Did MJ need death to outsell all?


Did MJ need death to outsell all?
THE man in the mirror had four reflections. Two public, and two private.
By Sylvia Toh Paik Choo
03 July 2009

THE man in the mirror had four reflections. Two public, and two private.

In public there was the Michael Jackson of the music clips, macho persona of street gangs, bad attitude and dangerous to know. Outside the music videos there was his princess Diana persona, all humility and fragility, the childlike voice, the body language begging for public sympathy.

In private Michael Jackson was the savviest and most cunning of businessmen. Compared to him, Madonna would come off like Beatrix Potter. In tandem with that drive he suffered the Peter Pan syndrome – the boy who would not grow up.

The boy also wanted to be white.

The greatest black artist in the world was white.

Michael Jackson was born black but he wanted to be white. Not a black singer who entertained whites, in the fashion of Cotton Club, or like Louis Armstrong and Ray Charles and James Brown.

MJ wanted to be white himself.

So he effectively set about changing the way he looked and was, skin colour, cleft chin like Kirk Douglas, upturned nose (because his father always mocked his ‘flat nose’).

He was the first black artist of the globalisation era, only if you count it from day 1 of MTV (’81), his music videos were sensational and he became phenomenal.


But pre-MTV, there was another first black artist to impose his music into mainstream white, and that was Stevie Wonder.

Next to his blanco morphing, MJ had an ego that would have eclipsed Napoleon’s. Now paleface was not enough, nor was having No 1 in the charts, he had to be the biggest and the greatest across the universe.

MJ had to outpace and erase the competition: The Beatles.

Thriller (’82) became the largest-selling album of all time . Then, MJ outbid Paul McCartney for Northern Songs (catalogue owned by ATV with publishing rights to all Lennon-McCartney songs).

Imagine.
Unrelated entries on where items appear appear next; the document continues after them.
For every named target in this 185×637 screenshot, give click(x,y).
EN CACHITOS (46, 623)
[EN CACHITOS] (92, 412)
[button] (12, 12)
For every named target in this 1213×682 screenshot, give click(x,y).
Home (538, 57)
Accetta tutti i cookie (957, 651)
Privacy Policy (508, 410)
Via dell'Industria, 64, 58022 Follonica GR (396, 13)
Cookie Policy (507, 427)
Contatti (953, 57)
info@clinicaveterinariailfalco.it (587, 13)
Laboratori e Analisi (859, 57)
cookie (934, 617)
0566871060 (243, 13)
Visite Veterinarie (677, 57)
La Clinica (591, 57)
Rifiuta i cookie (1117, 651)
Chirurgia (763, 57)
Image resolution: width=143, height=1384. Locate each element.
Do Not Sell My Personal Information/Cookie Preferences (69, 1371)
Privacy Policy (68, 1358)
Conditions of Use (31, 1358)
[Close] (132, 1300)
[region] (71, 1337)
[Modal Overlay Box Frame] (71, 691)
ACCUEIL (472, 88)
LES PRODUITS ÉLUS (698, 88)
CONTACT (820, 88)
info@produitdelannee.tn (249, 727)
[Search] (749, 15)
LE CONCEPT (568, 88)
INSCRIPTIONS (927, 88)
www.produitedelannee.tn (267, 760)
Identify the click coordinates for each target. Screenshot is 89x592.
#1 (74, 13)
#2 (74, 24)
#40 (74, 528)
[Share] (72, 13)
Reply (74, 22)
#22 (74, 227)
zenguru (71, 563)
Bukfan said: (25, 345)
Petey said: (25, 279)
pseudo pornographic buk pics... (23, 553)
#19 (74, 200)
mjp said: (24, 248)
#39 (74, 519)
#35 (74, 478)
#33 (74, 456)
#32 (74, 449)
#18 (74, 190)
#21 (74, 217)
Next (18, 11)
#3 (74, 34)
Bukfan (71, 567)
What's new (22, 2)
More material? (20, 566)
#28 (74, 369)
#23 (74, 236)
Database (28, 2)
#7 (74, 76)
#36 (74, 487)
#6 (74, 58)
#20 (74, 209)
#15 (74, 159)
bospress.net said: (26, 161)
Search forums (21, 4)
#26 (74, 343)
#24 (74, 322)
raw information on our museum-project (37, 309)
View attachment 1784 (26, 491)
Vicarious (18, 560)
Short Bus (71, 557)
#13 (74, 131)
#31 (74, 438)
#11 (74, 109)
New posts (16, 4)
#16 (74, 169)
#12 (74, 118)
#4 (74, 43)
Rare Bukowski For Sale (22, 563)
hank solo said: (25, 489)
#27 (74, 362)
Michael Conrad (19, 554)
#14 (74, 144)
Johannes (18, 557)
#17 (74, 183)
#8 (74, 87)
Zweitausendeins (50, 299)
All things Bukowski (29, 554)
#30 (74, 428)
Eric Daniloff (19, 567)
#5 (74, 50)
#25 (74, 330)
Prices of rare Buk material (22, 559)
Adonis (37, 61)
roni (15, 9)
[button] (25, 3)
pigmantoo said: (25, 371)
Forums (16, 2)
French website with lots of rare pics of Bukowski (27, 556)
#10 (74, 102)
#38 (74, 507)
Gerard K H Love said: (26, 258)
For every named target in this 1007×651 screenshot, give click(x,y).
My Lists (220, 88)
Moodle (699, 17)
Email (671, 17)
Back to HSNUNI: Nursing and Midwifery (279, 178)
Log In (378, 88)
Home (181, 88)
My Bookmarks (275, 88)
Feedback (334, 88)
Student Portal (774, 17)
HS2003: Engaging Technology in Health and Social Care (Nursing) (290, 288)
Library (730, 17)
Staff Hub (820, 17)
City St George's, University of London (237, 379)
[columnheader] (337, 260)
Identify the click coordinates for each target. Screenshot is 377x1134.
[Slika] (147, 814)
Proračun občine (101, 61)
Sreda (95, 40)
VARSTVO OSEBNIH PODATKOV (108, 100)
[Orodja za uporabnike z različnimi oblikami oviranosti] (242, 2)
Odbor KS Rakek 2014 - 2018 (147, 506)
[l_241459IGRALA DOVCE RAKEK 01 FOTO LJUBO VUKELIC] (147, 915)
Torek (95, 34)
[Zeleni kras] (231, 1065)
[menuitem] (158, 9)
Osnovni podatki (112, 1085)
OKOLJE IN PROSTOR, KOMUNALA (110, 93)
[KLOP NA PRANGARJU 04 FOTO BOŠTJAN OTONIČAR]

Paul now worked for Mike, Jackson collected royalties and paid MacCartney a share. Macca asked for more, MJ blew him off.

He may have tamed the Beatles, but there was still another king to conquer – Elvis.

In 1994, Michael Jackson married Lisa Marie Presley, the ‘king’s’ daughter.

(Please don’t e-mail me about Nat King Cole.)

There are two ways to extend one’s kingdom, by the sword (on Paul McCartney) or by annexation (marriage to Miss Presley).

The question remains: Did MJ have to die to outsell his only rivals the Beatles and Elvis?